During the Second World War, the County Borough suffered relatively little damage to school buildings. Only two schools were severely bombed, and the post-war urgent need for new school places was therefore only attributable in a small part to war damage. The greatest need was to provide schools for the increased numbers of children of school age, due to an increased total population, the higher birth rate, and the raising of the school leaving age from 14 to 15 in 1947.

With an increase in total school places across the borough, a large proportion of these places were created in the development of Belfairs High School. Belfairs was originally conceived as a comprehensive school for 1,600 boys but due to the 'changes in national economy and the need for more school places' the site was developed into two 'Modern Secondary Schools,' Belfairs High School for boys and Belfairs High School for girls.

The two schools were created to serve the area of Leigh-on-Sea, with a zone extending from the western boundary of the County Borough to Southbourne Grove and Crowstone Road. They replaced the former West Leigh High School, which was part of an "all-age" school built before the First World War.

In July 2009, the school was given permission for a £24 million rebuild.
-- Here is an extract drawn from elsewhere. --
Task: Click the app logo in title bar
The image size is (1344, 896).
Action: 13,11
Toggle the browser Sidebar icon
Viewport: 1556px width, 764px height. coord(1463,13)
Belfairs High School was the only school in Southend to be completely rebuilt under the previous government's 'Building School's for the Future' scheme.

In September 2011, the newly built school building was opened.

In March 2012, Belfairs was granted Academy Status coinciding with a newly appointed head, taking responsibility from Headteacher John Duprey, Beverly Williams.

In January 2015, it was announced that Belfairs Academy and Cecil Jones College would be combined to form an academy trust with Beverly Williams as Executive Headteacher, headquartered at Belfairs Academy Site.

==Academic standards==

Students' achievement is good with 69% of students achieving 5 A*-C GCSE grades (including English and Maths) in 2013 against a national average of 59%.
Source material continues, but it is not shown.